Return each entry unchanged.

[Excerpted records — start]

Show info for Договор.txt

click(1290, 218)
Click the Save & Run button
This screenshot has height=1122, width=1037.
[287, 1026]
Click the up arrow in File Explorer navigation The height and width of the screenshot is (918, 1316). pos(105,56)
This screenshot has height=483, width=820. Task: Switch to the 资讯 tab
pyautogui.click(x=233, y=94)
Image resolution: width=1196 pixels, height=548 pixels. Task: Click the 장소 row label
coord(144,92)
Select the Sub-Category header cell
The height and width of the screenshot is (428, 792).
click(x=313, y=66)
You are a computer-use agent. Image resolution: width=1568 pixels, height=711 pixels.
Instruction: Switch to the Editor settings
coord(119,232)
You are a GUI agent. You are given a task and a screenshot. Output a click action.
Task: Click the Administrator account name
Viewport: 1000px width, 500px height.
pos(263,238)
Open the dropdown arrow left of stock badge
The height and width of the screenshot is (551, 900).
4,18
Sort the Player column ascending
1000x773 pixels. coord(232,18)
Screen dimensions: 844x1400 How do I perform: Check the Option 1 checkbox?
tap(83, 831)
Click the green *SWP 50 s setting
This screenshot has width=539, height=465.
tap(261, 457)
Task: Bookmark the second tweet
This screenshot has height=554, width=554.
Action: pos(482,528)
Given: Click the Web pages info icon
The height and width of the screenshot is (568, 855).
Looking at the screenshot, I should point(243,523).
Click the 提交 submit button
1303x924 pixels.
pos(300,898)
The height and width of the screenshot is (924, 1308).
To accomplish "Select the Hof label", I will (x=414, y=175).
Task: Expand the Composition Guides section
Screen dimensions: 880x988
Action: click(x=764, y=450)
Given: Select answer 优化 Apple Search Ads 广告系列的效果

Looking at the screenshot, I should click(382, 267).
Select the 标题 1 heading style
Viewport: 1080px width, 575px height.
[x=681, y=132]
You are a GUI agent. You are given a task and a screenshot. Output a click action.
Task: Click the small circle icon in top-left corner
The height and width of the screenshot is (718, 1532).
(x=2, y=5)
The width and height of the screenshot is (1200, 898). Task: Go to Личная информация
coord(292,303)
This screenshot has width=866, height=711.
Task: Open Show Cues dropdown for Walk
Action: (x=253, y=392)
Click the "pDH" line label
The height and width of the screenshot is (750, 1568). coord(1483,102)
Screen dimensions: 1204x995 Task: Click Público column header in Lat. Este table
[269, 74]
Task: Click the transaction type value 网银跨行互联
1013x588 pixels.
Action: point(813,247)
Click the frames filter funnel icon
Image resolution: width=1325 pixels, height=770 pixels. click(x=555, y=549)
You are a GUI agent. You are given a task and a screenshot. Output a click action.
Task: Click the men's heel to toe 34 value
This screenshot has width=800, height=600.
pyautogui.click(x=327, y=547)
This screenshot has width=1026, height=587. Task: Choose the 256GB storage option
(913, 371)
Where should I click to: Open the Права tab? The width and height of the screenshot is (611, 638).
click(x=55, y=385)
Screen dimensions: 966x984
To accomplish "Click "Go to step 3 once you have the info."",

[Excerpted records — finish]

- **Completed exercise**:
Show info for Договор.txt

click(1290, 218)
Click the Save & Run button
This screenshot has height=1122, width=1037.
[287, 1026]
Click the up arrow in File Explorer navigation The height and width of the screenshot is (918, 1316). pos(105,56)
This screenshot has height=483, width=820. Task: Switch to the 资讯 tab
pyautogui.click(x=233, y=94)
Image resolution: width=1196 pixels, height=548 pixels. Task: Click the 장소 row label
coord(144,92)
Select the Sub-Category header cell
The height and width of the screenshot is (428, 792).
click(x=313, y=66)
You are a computer-use agent. Image resolution: width=1568 pixels, height=711 pixels.
Instruction: Switch to the Editor settings
coord(119,232)
You are a GUI agent. You are given a task and a screenshot. Output a click action.
Task: Click the Administrator account name
Viewport: 1000px width, 500px height.
pos(263,238)
Open the dropdown arrow left of stock badge
The height and width of the screenshot is (551, 900).
4,18
Sort the Player column ascending
1000x773 pixels. coord(232,18)
Screen dimensions: 844x1400 How do I perform: Check the Option 1 checkbox?
tap(83, 831)
Click the green *SWP 50 s setting
This screenshot has width=539, height=465.
tap(261, 457)
Task: Bookmark the second tweet
This screenshot has height=554, width=554.
Action: pos(482,528)
Given: Click the Web pages info icon
The height and width of the screenshot is (568, 855).
Looking at the screenshot, I should point(243,523).
Click the 提交 submit button
1303x924 pixels.
pos(300,898)
The height and width of the screenshot is (924, 1308).
To accomplish "Select the Hof label", I will (x=414, y=175).
Task: Expand the Composition Guides section
Screen dimensions: 880x988
Action: click(x=764, y=450)
Given: Select answer 优化 Apple Search Ads 广告系列的效果

Looking at the screenshot, I should click(382, 267).
Select the 标题 1 heading style
Viewport: 1080px width, 575px height.
[x=681, y=132]
You are a GUI agent. You are given a task and a screenshot. Output a click action.
Task: Click the small circle icon in top-left corner
The height and width of the screenshot is (718, 1532).
(x=2, y=5)
The width and height of the screenshot is (1200, 898). Task: Go to Личная информация
coord(292,303)
This screenshot has width=866, height=711.
Task: Open Show Cues dropdown for Walk
Action: (x=253, y=392)
Click the "pDH" line label
The height and width of the screenshot is (750, 1568). coord(1483,102)
Screen dimensions: 1204x995 Task: Click Público column header in Lat. Este table
[269, 74]
Task: Click the transaction type value 网银跨行互联
1013x588 pixels.
Action: point(813,247)
Click the frames filter funnel icon
Image resolution: width=1325 pixels, height=770 pixels. click(x=555, y=549)
You are a GUI agent. You are given a task and a screenshot. Output a click action.
Task: Click the men's heel to toe 34 value
This screenshot has width=800, height=600.
pyautogui.click(x=327, y=547)
This screenshot has width=1026, height=587. Task: Choose the 256GB storage option
(913, 371)
Where should I click to: Open the Права tab? The width and height of the screenshot is (611, 638).
click(x=55, y=385)
Screen dimensions: 966x984
To accomplish "Click "Go to step 3 once you have the info."",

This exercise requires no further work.